A Data Quality Framework for Big Data
The data quality practices and techniques that we’ve traditionally used when working with structured enterprise data don’t work well for big data. Many of the data quality rules used with structured data—referential integrity rules, for example—don’t apply when the data is not organized and managed as relational tables.
Data quality practices from BI and data warehousing are geared toward cleansing data to improve content correctness and structural integrity in data that is used by query and reporting processes. In the big data world, quality is more elusive. Correctness is difficult to determine when using data from external sources, and structural integrity can be difficult to test with unstructured and differently structured (non-relational) data.
Data Quality for Analytics. We’ve traditionally treated data quality as an absolute—either the data is right or it isn’t. That worked okay when the primary uses of data were for query and reporting. But the game changes when using data for analytics. (See figure 1.)
Figure 1 – Different Approaches for Data Quality
Where enterprise data quality management applies concepts of data quality measurement and data quality scorecards, big data shifts from measurement to judgment. Lacking crisp data quality rules for which pass/fail counts can be obtained, big data quality judgment is more qualitative and subjective than quantitative and objective.
Data profiling is a good first step in judging data quality. But it is different for big data than for structured data. Structured methods of column, table, and cross-table profiling can’t easily be applied to big data. Data virtualization tools can create row/column views for some types of big data, where the views can then be profiled using relational techniques. This approach provides useful data content statistics but fails to give a full picture of the shape of the data. Visual profiling shows patterns, exceptions, and anomalies that are helpful in judging big data quality.
Most “unstructured” data does have structure, but it is different from relational structure. Visual profiling will help to show the structure of document stores and graph databases, for example. Data samples can then be checked against the inferred structure to find exceptions—perhaps iteratively refining understanding of the underlying structure.
Data quality judgment and structural findings should be recorded in a data catalog allowing data consumers to evaluate the usability of the data. With big data, quality must be evaluated as fit for purpose. With analytics, the need for data quality can vary widely by use case. The quality of data used for revenue forecasting, for example, may demand a higher level of accuracy than data used for market segmentation. The definition of quality depends on the use case, and each use case has unique needs for data accuracy, precision, timeliness, and completeness.

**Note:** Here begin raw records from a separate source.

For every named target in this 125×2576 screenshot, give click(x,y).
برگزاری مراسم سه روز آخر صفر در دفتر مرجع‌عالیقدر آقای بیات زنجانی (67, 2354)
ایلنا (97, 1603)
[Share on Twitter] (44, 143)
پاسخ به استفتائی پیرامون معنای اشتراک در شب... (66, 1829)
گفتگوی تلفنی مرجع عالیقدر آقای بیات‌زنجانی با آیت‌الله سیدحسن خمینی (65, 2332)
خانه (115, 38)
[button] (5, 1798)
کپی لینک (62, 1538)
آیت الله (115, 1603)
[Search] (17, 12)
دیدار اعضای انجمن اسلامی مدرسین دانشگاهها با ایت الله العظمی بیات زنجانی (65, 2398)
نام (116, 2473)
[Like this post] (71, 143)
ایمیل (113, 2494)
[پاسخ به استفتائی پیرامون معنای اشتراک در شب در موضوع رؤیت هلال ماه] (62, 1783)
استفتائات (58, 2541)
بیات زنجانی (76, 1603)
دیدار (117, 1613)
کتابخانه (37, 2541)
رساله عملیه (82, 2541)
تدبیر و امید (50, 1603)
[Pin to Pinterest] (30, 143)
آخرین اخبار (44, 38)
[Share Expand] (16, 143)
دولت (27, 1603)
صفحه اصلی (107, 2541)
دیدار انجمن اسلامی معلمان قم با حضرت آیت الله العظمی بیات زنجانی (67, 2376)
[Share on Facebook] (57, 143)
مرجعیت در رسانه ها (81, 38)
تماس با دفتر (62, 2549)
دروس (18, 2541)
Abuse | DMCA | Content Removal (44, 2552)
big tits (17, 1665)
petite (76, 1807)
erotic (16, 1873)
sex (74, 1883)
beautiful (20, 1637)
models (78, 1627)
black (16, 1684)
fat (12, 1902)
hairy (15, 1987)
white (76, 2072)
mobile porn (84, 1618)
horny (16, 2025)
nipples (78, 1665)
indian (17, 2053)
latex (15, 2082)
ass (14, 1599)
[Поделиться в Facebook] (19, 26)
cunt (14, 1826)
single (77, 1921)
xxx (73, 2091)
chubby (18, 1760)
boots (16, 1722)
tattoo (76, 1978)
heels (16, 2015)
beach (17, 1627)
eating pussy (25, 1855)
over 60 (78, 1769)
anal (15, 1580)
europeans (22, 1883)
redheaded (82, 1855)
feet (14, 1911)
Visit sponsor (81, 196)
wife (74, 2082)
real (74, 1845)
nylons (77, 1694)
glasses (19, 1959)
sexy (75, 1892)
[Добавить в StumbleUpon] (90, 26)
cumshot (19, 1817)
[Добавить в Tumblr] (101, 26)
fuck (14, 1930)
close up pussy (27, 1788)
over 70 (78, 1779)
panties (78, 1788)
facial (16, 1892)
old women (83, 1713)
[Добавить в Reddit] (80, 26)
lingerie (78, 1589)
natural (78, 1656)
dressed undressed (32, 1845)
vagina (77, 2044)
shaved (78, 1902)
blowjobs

It is important to recognize that some kinds of analytics rely on outliers and anomalies to find interesting things in the data. Predictive analytics, for example, has a greater interest in the long tails of a value frequency distribution curve than in the center of the curve. Traditional data cleansing techniques are likely to regard the outliers as quality deficient data and attempt to repair them through cleansing. We must be careful to not cleanse away analytic value and opportunities
Judging Data Quality
Data quality judgment is necessary for big data, but it isn’t easy and it can’t be entirely subjective. We need a framework that provides criteria and guidance to judge data quality. I recommend a framework based on three dimensions:
Data Characteristics encompassing the data itself, the available metadata, and the source of the data.
Data Usefulness including interpretability, relevance, and accuracy.
Data Processing comprising ingestion, refinement, and consumption.
The three dimensions, each with three subtopics, yield nine areas for data evaluation. Intersecting each dimension with the other results in 27 questions that can help bring objectivity to the work of judging data quality.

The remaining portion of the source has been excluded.